# Johnson 15 hp kill switch wiring



## TQA (Apr 4, 2009)

I have a 22 year old Johnson 15 hp with a dicky kill switch or wiring leading to it. [ Came with the boat ]

Do you break the circuit to stop the engine or make the circuit to stop it?

I suspect the problem lies somewhere in the wiring from the ignition module to the switch on the handle but just in case I need to get the twist grip and stop switch assy off the handle how does it come off.

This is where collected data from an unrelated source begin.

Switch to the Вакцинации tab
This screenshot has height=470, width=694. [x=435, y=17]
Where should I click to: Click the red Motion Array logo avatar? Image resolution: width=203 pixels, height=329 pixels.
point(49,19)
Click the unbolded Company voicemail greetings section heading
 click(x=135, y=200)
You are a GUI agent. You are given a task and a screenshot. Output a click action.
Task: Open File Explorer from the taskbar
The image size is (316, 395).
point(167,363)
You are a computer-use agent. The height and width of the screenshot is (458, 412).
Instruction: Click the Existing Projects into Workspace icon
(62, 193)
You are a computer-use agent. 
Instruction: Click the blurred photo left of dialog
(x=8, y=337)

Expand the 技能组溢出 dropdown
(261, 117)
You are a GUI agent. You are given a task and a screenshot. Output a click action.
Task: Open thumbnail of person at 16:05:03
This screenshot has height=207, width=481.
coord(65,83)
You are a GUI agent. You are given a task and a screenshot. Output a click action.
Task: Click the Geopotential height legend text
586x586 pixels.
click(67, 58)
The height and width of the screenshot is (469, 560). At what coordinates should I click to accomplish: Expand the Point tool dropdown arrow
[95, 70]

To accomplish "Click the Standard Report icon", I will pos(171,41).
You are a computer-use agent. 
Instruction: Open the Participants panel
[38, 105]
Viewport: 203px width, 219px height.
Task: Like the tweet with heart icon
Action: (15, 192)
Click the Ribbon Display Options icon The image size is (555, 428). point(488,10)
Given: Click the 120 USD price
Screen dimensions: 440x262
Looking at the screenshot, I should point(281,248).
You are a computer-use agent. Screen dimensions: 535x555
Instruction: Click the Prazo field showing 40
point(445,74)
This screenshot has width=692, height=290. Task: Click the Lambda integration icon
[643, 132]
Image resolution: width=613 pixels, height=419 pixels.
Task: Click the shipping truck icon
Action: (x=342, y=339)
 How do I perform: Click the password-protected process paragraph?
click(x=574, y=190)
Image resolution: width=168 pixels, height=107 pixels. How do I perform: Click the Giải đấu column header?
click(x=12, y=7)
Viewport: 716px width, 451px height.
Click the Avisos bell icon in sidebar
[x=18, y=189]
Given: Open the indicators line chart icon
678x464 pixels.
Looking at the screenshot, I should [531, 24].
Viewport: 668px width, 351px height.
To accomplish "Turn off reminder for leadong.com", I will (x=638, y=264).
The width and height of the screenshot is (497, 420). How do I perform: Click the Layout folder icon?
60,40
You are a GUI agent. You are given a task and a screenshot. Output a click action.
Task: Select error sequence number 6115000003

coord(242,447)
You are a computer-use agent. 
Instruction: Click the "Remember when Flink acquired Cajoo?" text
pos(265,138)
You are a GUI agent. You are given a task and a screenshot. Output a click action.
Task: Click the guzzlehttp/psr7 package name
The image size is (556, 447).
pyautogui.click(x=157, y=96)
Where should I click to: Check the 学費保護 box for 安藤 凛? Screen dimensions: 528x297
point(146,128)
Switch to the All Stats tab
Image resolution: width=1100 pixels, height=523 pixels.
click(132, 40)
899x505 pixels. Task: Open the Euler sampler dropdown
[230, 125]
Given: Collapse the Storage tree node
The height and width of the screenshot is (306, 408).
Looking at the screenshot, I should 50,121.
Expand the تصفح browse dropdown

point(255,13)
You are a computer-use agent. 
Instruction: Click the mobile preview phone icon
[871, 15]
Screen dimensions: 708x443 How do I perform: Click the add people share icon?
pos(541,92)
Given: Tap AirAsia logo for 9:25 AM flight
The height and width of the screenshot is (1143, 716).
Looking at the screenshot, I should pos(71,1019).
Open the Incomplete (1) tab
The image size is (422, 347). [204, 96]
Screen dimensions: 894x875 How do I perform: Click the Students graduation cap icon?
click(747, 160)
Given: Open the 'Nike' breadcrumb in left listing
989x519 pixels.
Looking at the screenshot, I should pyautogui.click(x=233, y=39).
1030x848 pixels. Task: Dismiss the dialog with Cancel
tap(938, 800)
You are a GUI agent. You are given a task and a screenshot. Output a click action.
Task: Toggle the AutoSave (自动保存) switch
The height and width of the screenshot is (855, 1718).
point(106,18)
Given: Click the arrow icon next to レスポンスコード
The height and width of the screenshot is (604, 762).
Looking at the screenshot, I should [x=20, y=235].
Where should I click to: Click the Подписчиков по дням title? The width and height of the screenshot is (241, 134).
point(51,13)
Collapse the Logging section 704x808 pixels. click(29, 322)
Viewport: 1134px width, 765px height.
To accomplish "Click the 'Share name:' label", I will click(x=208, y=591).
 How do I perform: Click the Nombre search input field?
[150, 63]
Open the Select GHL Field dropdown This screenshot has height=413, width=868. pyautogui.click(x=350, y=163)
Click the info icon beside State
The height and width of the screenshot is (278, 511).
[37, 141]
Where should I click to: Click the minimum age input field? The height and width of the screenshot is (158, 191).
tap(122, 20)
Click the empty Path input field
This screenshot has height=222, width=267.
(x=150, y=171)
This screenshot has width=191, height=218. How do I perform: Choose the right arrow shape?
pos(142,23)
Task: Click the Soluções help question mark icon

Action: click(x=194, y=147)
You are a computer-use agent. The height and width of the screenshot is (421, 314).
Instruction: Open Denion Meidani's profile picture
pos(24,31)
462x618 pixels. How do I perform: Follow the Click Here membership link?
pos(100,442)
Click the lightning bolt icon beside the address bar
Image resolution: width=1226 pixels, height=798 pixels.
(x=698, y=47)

At first glance I see nothing obvious.


----------



## tager (Nov 21, 2008)

I am going to just throw a wild guess out there and say that if you break the circuit, the engine kills.


----------



## timebandit (Sep 18, 2002)

If one of the wires goes to the block you close the switch to kill it.

if it has just one wire it closes to kill it.

If it has two wires and they go to something then you open the switch to kill it.


----------



## 75R20 (Jun 20, 2008)

On most all 2 stroke motors/small 4 stroke motors you provide a ground to the ignition to kill the ignition circuit to stop the motor. 1 wire systems ground to chassis, 2 wire systems isolate the switch and run back to the chassis, and the chasis is what the coil mounts to.
Best of Luck
Kary
S/V Mariah
#49080


----------



## TQA (Apr 4, 2009)

Lots of generic advice then but nobody around who actually knows if it is a make to kill or break to kill and how to remove the twist grip assy.

The reason I am asking is there is a wrapped harness going from the twist grip assy and I am probably going to have to open this up and perhaps install a seperate kill switch somewhere on the cowling.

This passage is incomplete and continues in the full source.